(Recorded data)
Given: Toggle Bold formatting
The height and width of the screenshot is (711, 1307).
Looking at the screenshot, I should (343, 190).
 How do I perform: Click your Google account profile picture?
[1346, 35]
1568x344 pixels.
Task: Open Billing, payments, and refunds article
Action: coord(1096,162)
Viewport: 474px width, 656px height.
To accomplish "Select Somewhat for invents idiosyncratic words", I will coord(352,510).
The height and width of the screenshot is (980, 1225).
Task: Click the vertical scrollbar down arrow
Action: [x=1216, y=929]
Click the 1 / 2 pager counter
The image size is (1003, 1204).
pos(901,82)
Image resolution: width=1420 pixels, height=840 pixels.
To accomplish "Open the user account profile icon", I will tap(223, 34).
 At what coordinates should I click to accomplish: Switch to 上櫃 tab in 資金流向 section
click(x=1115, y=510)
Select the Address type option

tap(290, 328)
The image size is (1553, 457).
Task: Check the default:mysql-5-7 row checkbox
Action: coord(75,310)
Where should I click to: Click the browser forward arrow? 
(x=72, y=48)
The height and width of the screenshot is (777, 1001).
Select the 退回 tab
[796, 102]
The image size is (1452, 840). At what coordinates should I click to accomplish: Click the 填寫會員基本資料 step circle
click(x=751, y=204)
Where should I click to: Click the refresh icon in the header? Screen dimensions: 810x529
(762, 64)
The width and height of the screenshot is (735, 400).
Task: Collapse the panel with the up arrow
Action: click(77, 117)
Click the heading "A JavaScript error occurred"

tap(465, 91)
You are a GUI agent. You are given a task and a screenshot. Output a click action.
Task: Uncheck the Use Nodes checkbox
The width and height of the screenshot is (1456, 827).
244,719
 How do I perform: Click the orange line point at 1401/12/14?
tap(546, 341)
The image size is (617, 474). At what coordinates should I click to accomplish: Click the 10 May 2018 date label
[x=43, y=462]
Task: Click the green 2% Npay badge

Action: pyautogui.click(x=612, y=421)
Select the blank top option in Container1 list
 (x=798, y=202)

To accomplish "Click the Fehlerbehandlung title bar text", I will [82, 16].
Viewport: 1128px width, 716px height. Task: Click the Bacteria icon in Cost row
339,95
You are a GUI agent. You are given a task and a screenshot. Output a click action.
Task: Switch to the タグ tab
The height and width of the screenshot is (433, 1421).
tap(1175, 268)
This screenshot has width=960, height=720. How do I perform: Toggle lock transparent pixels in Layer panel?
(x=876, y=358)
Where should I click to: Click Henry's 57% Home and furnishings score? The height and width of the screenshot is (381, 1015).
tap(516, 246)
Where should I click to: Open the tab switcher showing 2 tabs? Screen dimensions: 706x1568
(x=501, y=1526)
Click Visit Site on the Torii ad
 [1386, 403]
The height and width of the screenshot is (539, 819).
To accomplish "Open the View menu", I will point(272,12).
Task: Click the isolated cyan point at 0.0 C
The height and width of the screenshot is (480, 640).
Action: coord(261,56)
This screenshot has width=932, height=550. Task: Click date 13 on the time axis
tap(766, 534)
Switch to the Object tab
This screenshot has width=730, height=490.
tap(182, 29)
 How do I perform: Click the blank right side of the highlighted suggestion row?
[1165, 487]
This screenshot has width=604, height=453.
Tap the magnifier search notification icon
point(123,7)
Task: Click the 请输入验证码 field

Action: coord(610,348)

REQUIRED ACTION: Reply with the complete data above, every character as it stands.

RESPONSE AREA:
Given: Toggle Bold formatting
The height and width of the screenshot is (711, 1307).
Looking at the screenshot, I should (343, 190).
 How do I perform: Click your Google account profile picture?
[1346, 35]
1568x344 pixels.
Task: Open Billing, payments, and refunds article
Action: coord(1096,162)
Viewport: 474px width, 656px height.
To accomplish "Select Somewhat for invents idiosyncratic words", I will coord(352,510).
The height and width of the screenshot is (980, 1225).
Task: Click the vertical scrollbar down arrow
Action: [x=1216, y=929]
Click the 1 / 2 pager counter
The image size is (1003, 1204).
pos(901,82)
Image resolution: width=1420 pixels, height=840 pixels.
To accomplish "Open the user account profile icon", I will tap(223, 34).
 At what coordinates should I click to accomplish: Switch to 上櫃 tab in 資金流向 section
click(x=1115, y=510)
Select the Address type option

tap(290, 328)
The image size is (1553, 457).
Task: Check the default:mysql-5-7 row checkbox
Action: coord(75,310)
Where should I click to: Click the browser forward arrow? 
(x=72, y=48)
The height and width of the screenshot is (777, 1001).
Select the 退回 tab
[796, 102]
The image size is (1452, 840). At what coordinates should I click to accomplish: Click the 填寫會員基本資料 step circle
click(x=751, y=204)
Where should I click to: Click the refresh icon in the header? Screen dimensions: 810x529
(762, 64)
The width and height of the screenshot is (735, 400).
Task: Collapse the panel with the up arrow
Action: click(77, 117)
Click the heading "A JavaScript error occurred"

tap(465, 91)
You are a GUI agent. You are given a task and a screenshot. Output a click action.
Task: Uncheck the Use Nodes checkbox
The width and height of the screenshot is (1456, 827).
244,719
 How do I perform: Click the orange line point at 1401/12/14?
tap(546, 341)
The image size is (617, 474). At what coordinates should I click to accomplish: Click the 10 May 2018 date label
[x=43, y=462]
Task: Click the green 2% Npay badge

Action: pyautogui.click(x=612, y=421)
Select the blank top option in Container1 list
 (x=798, y=202)

To accomplish "Click the Fehlerbehandlung title bar text", I will [82, 16].
Viewport: 1128px width, 716px height. Task: Click the Bacteria icon in Cost row
339,95
You are a GUI agent. You are given a task and a screenshot. Output a click action.
Task: Switch to the タグ tab
The height and width of the screenshot is (433, 1421).
tap(1175, 268)
This screenshot has width=960, height=720. How do I perform: Toggle lock transparent pixels in Layer panel?
(x=876, y=358)
Where should I click to: Click Henry's 57% Home and furnishings score? The height and width of the screenshot is (381, 1015).
tap(516, 246)
Where should I click to: Open the tab switcher showing 2 tabs? Screen dimensions: 706x1568
(x=501, y=1526)
Click Visit Site on the Torii ad
 [1386, 403]
The height and width of the screenshot is (539, 819).
To accomplish "Open the View menu", I will point(272,12).
Task: Click the isolated cyan point at 0.0 C
The height and width of the screenshot is (480, 640).
Action: coord(261,56)
This screenshot has width=932, height=550. Task: Click date 13 on the time axis
tap(766, 534)
Switch to the Object tab
This screenshot has width=730, height=490.
tap(182, 29)
 How do I perform: Click the blank right side of the highlighted suggestion row?
[1165, 487]
This screenshot has width=604, height=453.
Tap the magnifier search notification icon
point(123,7)
Task: Click the 请输入验证码 field

Action: coord(610,348)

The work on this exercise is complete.